*** Opening of Exercise data ***
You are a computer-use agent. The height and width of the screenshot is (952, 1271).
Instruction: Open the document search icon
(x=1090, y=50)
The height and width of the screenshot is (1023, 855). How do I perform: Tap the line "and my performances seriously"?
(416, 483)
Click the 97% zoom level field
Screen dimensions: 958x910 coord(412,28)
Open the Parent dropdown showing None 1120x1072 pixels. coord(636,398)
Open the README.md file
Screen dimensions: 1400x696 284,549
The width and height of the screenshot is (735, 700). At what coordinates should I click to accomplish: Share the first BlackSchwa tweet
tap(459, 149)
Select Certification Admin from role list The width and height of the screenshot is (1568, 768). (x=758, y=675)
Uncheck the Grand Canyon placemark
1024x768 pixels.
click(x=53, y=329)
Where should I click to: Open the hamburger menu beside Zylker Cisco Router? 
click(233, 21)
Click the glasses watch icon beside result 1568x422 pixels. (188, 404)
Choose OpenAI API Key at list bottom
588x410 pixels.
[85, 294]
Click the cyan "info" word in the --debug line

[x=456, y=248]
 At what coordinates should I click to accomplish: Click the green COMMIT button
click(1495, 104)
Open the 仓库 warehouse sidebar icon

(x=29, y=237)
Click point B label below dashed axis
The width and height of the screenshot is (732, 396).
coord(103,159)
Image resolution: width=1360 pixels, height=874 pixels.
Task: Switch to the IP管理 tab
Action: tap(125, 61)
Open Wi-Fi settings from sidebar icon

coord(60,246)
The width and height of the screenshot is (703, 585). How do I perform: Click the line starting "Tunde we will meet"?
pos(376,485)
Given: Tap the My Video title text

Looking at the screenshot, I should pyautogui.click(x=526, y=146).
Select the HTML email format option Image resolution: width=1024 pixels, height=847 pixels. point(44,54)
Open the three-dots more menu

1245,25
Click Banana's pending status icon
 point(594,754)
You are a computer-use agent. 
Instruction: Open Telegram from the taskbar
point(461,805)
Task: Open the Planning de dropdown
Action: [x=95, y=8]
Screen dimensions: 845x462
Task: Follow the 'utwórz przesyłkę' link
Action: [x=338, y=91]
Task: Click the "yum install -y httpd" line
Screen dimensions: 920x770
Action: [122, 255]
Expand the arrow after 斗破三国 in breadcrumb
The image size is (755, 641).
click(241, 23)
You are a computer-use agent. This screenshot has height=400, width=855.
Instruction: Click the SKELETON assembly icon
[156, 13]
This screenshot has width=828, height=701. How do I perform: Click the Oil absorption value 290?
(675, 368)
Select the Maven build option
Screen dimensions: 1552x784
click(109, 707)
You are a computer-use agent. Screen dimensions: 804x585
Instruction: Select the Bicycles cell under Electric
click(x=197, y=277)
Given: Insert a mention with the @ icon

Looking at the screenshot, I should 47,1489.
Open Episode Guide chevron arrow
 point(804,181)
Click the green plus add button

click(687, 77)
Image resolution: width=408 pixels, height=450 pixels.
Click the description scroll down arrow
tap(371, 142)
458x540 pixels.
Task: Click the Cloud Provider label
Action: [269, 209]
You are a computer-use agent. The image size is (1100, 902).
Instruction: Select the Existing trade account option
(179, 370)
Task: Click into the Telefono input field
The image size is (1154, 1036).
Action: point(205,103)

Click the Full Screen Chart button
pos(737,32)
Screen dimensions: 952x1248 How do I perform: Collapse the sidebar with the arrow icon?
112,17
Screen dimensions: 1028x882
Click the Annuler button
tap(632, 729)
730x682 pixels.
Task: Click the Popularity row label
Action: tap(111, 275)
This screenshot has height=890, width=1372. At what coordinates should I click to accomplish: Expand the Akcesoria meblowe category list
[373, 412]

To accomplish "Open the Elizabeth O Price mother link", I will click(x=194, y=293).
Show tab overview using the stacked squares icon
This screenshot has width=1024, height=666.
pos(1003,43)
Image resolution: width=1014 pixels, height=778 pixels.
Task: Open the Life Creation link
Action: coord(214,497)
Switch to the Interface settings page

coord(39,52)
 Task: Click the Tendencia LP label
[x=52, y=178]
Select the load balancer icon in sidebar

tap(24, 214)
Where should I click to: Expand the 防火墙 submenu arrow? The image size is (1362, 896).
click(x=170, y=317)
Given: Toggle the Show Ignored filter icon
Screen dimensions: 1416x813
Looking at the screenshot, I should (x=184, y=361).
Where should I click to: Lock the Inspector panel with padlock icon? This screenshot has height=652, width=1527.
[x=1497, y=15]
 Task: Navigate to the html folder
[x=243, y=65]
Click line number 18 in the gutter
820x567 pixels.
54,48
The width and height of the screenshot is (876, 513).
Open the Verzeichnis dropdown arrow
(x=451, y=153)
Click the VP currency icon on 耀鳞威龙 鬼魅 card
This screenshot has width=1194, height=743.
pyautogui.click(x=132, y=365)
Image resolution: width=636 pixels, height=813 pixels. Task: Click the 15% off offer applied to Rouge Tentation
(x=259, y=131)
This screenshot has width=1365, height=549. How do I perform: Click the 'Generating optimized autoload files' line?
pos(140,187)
*** Close of Exercise data ***
### Your objective
Transcribe all of the records above without altering anything.

### Response
You are a computer-use agent. The height and width of the screenshot is (952, 1271).
Instruction: Open the document search icon
(x=1090, y=50)
The height and width of the screenshot is (1023, 855). How do I perform: Tap the line "and my performances seriously"?
(416, 483)
Click the 97% zoom level field
Screen dimensions: 958x910 coord(412,28)
Open the Parent dropdown showing None 1120x1072 pixels. coord(636,398)
Open the README.md file
Screen dimensions: 1400x696 284,549
The width and height of the screenshot is (735, 700). At what coordinates should I click to accomplish: Share the first BlackSchwa tweet
tap(459, 149)
Select Certification Admin from role list The width and height of the screenshot is (1568, 768). (x=758, y=675)
Uncheck the Grand Canyon placemark
1024x768 pixels.
click(x=53, y=329)
Where should I click to: Open the hamburger menu beside Zylker Cisco Router? 
click(233, 21)
Click the glasses watch icon beside result 1568x422 pixels. (188, 404)
Choose OpenAI API Key at list bottom
588x410 pixels.
[85, 294]
Click the cyan "info" word in the --debug line

[x=456, y=248]
 At what coordinates should I click to accomplish: Click the green COMMIT button
click(1495, 104)
Open the 仓库 warehouse sidebar icon

(x=29, y=237)
Click point B label below dashed axis
The width and height of the screenshot is (732, 396).
coord(103,159)
Image resolution: width=1360 pixels, height=874 pixels.
Task: Switch to the IP管理 tab
Action: tap(125, 61)
Open Wi-Fi settings from sidebar icon

coord(60,246)
The width and height of the screenshot is (703, 585). How do I perform: Click the line starting "Tunde we will meet"?
pos(376,485)
Given: Tap the My Video title text

Looking at the screenshot, I should pyautogui.click(x=526, y=146).
Select the HTML email format option Image resolution: width=1024 pixels, height=847 pixels. point(44,54)
Open the three-dots more menu

1245,25
Click Banana's pending status icon
 point(594,754)
You are a computer-use agent. 
Instruction: Open Telegram from the taskbar
point(461,805)
Task: Open the Planning de dropdown
Action: [x=95, y=8]
Screen dimensions: 845x462
Task: Follow the 'utwórz przesyłkę' link
Action: [x=338, y=91]
Task: Click the "yum install -y httpd" line
Screen dimensions: 920x770
Action: [122, 255]
Expand the arrow after 斗破三国 in breadcrumb
The image size is (755, 641).
click(241, 23)
You are a computer-use agent. This screenshot has height=400, width=855.
Instruction: Click the SKELETON assembly icon
[156, 13]
This screenshot has width=828, height=701. How do I perform: Click the Oil absorption value 290?
(675, 368)
Select the Maven build option
Screen dimensions: 1552x784
click(109, 707)
You are a computer-use agent. Screen dimensions: 804x585
Instruction: Select the Bicycles cell under Electric
click(x=197, y=277)
Given: Insert a mention with the @ icon

Looking at the screenshot, I should 47,1489.
Open Episode Guide chevron arrow
 point(804,181)
Click the green plus add button

click(687, 77)
Image resolution: width=408 pixels, height=450 pixels.
Click the description scroll down arrow
tap(371, 142)
458x540 pixels.
Task: Click the Cloud Provider label
Action: [269, 209]
You are a computer-use agent. The image size is (1100, 902).
Instruction: Select the Existing trade account option
(179, 370)
Task: Click into the Telefono input field
The image size is (1154, 1036).
Action: point(205,103)

Click the Full Screen Chart button
pos(737,32)
Screen dimensions: 952x1248 How do I perform: Collapse the sidebar with the arrow icon?
112,17
Screen dimensions: 1028x882
Click the Annuler button
tap(632, 729)
730x682 pixels.
Task: Click the Popularity row label
Action: tap(111, 275)
This screenshot has height=890, width=1372. At what coordinates should I click to accomplish: Expand the Akcesoria meblowe category list
[373, 412]

To accomplish "Open the Elizabeth O Price mother link", I will click(x=194, y=293).
Show tab overview using the stacked squares icon
This screenshot has width=1024, height=666.
pos(1003,43)
Image resolution: width=1014 pixels, height=778 pixels.
Task: Open the Life Creation link
Action: coord(214,497)
Switch to the Interface settings page

coord(39,52)
 Task: Click the Tendencia LP label
[x=52, y=178]
Select the load balancer icon in sidebar

tap(24, 214)
Where should I click to: Expand the 防火墙 submenu arrow? The image size is (1362, 896).
click(x=170, y=317)
Given: Toggle the Show Ignored filter icon
Screen dimensions: 1416x813
Looking at the screenshot, I should (x=184, y=361).
Where should I click to: Lock the Inspector panel with padlock icon? This screenshot has height=652, width=1527.
[x=1497, y=15]
 Task: Navigate to the html folder
[x=243, y=65]
Click line number 18 in the gutter
820x567 pixels.
54,48
The width and height of the screenshot is (876, 513).
Open the Verzeichnis dropdown arrow
(x=451, y=153)
Click the VP currency icon on 耀鳞威龙 鬼魅 card
This screenshot has width=1194, height=743.
pyautogui.click(x=132, y=365)
Image resolution: width=636 pixels, height=813 pixels. Task: Click the 15% off offer applied to Rouge Tentation
(x=259, y=131)
This screenshot has width=1365, height=549. How do I perform: Click the 'Generating optimized autoload files' line?
pos(140,187)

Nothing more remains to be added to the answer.